IMDB Movie recommendation Project

10 min readMar 22, 2021

IMDB (Internet Movie Database) is an amazon company and it has one of the biggest dataset when its comes down to audio-video entertainment content, either it be Movies, TvSeries, or short films or documentaries.

A few days back I came to know about this CloudGuruChallenge that publish in October 2020. The goal of the project is to use any technology tools to analyze data and make some recommendation predictions, like course recommendation or movie recommendation or song recommendation, etc.

In this project I decided to use IMDB dataset to perform movie recommendation. Please continue this article to understand how I completed this project and follow along with my code that is available on github repo.

Code Github repository link

Goal: Build a movie Recommendation Engine

Tools and Technology used: Pandas, Numpy, matplotlib, seaborn and SciKit Learn. (Side note, as you can see the original challenge is to use ML technologies on AWS or cloud platform, but we are using these basic tools for now and move up in next article to connect and use cloud technologies)

How I am going to make it different from others or probably from so many available ML / Data Science projects. Well, In this blog I am going to explain a simple approach that I have been practicing from last couple of months to tackle any ML projects. You can use these steps almost on any ML projects and tweak it according to your specific needs, but on a higher level, you can accomplish your project goal by following these steps to a great extend.

High level steps that we are going to follow:

Define Problem statement — (Understanding the basics of problem that you want to solve. Breakdown your problem into small problems).
Data Extraction / collection — (Collect any amount of supporting Data).
Analyze and Visualize Data Patterns — (This helps in understanding the Data that you collected)
Data Transformation — (Data Cleaning, Data Filtering, Data Wrangling, Feature Engineering, and many more)
Save / Load Data — (Save your transformed data for Machine Learning models)
Apply Machine Learning Models — (verify your results, predict and solve problems)
Presentation — (Build a Dashboard or report that can showcase the solution for the problem)

Data Science Paradigm

There is no specific approach to start your Machine Learning or any other Data Science Project. But most of the Data Science project/tasks starts with collecting good amount of data. Which is obvious, without data what else a Data Scientist can do. On the other-side, sometimes its important to understand the problem statement before even collecting data. As a matter of fact, you should know what you want to collect and for what.

Each above steps has many sub-steps. There are so many things involved in “Data Science” Paradigm. Let’s explore this in more detail with the help of this project.

Step 1 — Define problem statement:

Most of the time for usually these type of small practice projects problem statements are already defined for you, but in real world you need to understand it by looking at the business need or available data trends or even be creative and observe something out of the box scenarios. Hence this is a very important skill to have. For instance, In our this project, we know we are planning to recommend movies, but the bigger question is what are the different or various ways by which you can recommend movies.

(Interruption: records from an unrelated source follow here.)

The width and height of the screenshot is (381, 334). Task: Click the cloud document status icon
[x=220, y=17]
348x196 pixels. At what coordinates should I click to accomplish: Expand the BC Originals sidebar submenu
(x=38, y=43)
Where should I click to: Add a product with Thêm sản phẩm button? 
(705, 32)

Example, recommend movies based on genre, or by language or region specific or based on last watch or even based on popular actors, actress, directors or writers.

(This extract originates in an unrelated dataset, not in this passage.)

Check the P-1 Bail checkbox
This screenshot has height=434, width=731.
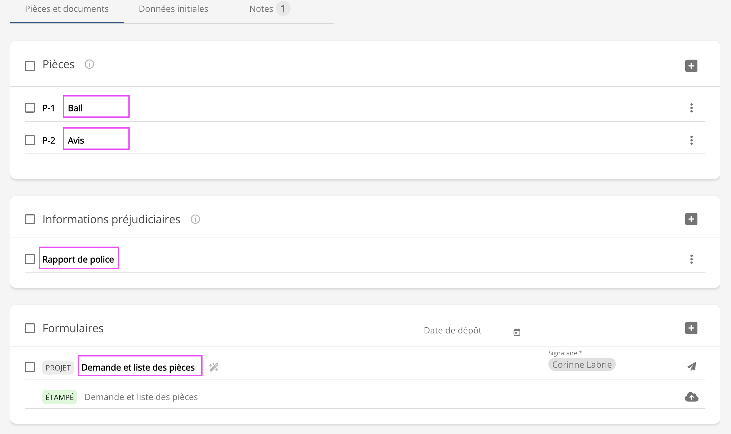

I hope you got the idea. Let me define problem statement of this project for you.

We are going to recommend movies based on genre in specific language or region. Let’s see how are we going to do it.

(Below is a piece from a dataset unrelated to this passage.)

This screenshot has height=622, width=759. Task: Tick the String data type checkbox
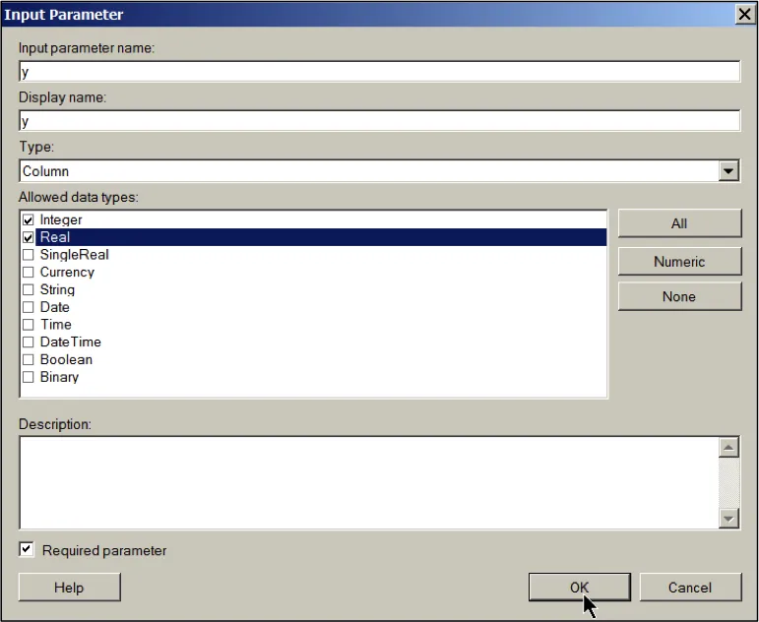tap(29, 289)
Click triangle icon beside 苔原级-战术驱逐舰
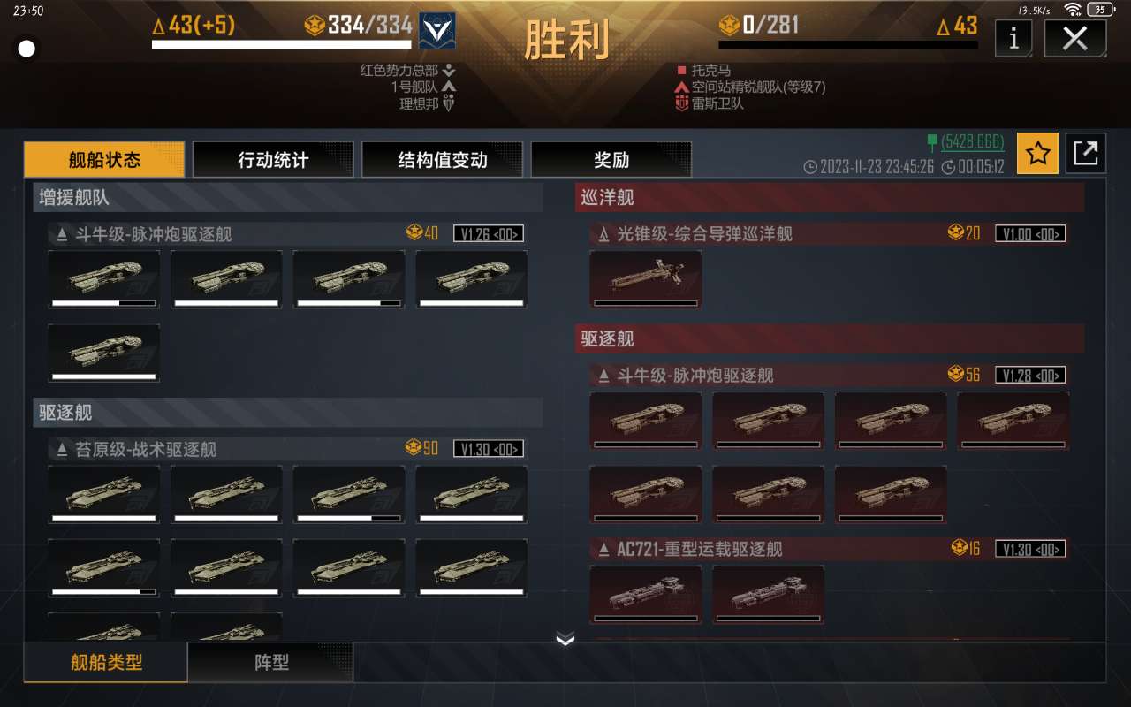Image resolution: width=1131 pixels, height=707 pixels. point(62,449)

Step 2 — Data Extraction / Collection:

This part was easiest one for me in this project. Because data was already selected for us before even starting the project. But as I was explaining you, that should not be the case always. Most of the time you need to gather requirements to collect needed dataset.

IMDB dataset link and its definitions: https://www.imdb.com/interfaces/

As you can see in above link, It’s not only about data but definition of data is also important. Based on the definition of data and problem statement, we have identified these 3 data files to use in this project. You will understand more as we move along. Hence, this is also important skills to have.

title.basics.tsv.gz — contains movie titles basic information

title.akas.tsv.gz — contains additional information about movie titles (also known as part)

title.ratings.tsv.gz — this will help us in prediction of high rated movies vs low rated movies and recommendation based on that.

Step3-Analyze and Visualize Data Patterns

For this part I recommend you to open my notebook from Github repo. I will explain my thought process and tell you why and what i did.

first, i read all the files and took the count of rows from each files.

#print(df_titleBasics.shape) # (7656314, 9)
#print(df_akas.shape) # (25290774, 8)
#print(df_ratings.shape) # (1125873, 3)
#print(df_crew.shape) # (7656314, 3)
#print(df_episods.shape) # (5556745, 4)
#print(df_principals.shape) # (43272187, 6)
#print(df_name_basics.shape) # (10747436, 6)

Now, it’s time to make analyze and make decisions about what is helpful for our recommendation engine and what you can neglect. This is the analytical skills that you will gain by practicing these kinds of projects again and again.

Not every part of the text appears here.